* [Description of the task]
Copy the lines below verbatim, but only from the line containing "Task: Enable text message updates checkbox" through the end of the data.

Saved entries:
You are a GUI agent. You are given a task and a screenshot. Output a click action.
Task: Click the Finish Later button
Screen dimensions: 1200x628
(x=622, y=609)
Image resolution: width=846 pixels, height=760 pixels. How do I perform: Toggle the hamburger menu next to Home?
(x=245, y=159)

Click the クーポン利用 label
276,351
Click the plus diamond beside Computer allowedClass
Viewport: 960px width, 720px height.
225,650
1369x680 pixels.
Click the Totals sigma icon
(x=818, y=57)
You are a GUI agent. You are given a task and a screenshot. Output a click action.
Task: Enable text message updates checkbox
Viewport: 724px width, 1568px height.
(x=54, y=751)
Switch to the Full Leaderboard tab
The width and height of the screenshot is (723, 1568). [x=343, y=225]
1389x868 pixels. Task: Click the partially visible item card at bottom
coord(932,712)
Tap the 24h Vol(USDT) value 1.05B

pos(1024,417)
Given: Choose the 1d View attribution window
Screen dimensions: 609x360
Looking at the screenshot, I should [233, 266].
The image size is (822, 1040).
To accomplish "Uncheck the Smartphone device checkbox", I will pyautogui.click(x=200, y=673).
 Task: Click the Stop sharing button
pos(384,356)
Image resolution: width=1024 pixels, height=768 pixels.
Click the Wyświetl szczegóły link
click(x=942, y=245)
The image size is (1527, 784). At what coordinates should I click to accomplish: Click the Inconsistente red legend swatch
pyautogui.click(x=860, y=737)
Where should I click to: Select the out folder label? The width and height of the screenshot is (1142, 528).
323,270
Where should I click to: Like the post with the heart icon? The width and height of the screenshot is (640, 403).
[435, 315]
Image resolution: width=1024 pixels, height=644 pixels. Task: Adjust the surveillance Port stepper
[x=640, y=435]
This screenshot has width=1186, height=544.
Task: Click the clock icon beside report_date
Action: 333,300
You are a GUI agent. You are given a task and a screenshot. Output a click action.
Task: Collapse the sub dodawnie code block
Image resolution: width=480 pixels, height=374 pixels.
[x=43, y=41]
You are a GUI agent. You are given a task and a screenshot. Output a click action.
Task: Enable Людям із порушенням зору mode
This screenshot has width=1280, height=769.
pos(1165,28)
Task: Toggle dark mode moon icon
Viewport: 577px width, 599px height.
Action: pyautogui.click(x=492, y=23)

* [Solution for this task]
Task: Enable text message updates checkbox
Viewport: 724px width, 1568px height.
(x=54, y=751)
Switch to the Full Leaderboard tab
The width and height of the screenshot is (723, 1568). [x=343, y=225]
1389x868 pixels. Task: Click the partially visible item card at bottom
coord(932,712)
Tap the 24h Vol(USDT) value 1.05B

pos(1024,417)
Given: Choose the 1d View attribution window
Screen dimensions: 609x360
Looking at the screenshot, I should [233, 266].
The image size is (822, 1040).
To accomplish "Uncheck the Smartphone device checkbox", I will pyautogui.click(x=200, y=673).
 Task: Click the Stop sharing button
pos(384,356)
Image resolution: width=1024 pixels, height=768 pixels.
Click the Wyświetl szczegóły link
click(x=942, y=245)
The image size is (1527, 784). At what coordinates should I click to accomplish: Click the Inconsistente red legend swatch
pyautogui.click(x=860, y=737)
Where should I click to: Select the out folder label? The width and height of the screenshot is (1142, 528).
323,270
Where should I click to: Like the post with the heart icon? The width and height of the screenshot is (640, 403).
[435, 315]
Image resolution: width=1024 pixels, height=644 pixels. Task: Adjust the surveillance Port stepper
[x=640, y=435]
This screenshot has width=1186, height=544.
Task: Click the clock icon beside report_date
Action: 333,300
You are a GUI agent. You are given a task and a screenshot. Output a click action.
Task: Collapse the sub dodawnie code block
Image resolution: width=480 pixels, height=374 pixels.
[x=43, y=41]
You are a GUI agent. You are given a task and a screenshot. Output a click action.
Task: Enable Людям із порушенням зору mode
This screenshot has width=1280, height=769.
pos(1165,28)
Task: Toggle dark mode moon icon
Viewport: 577px width, 599px height.
Action: pyautogui.click(x=492, y=23)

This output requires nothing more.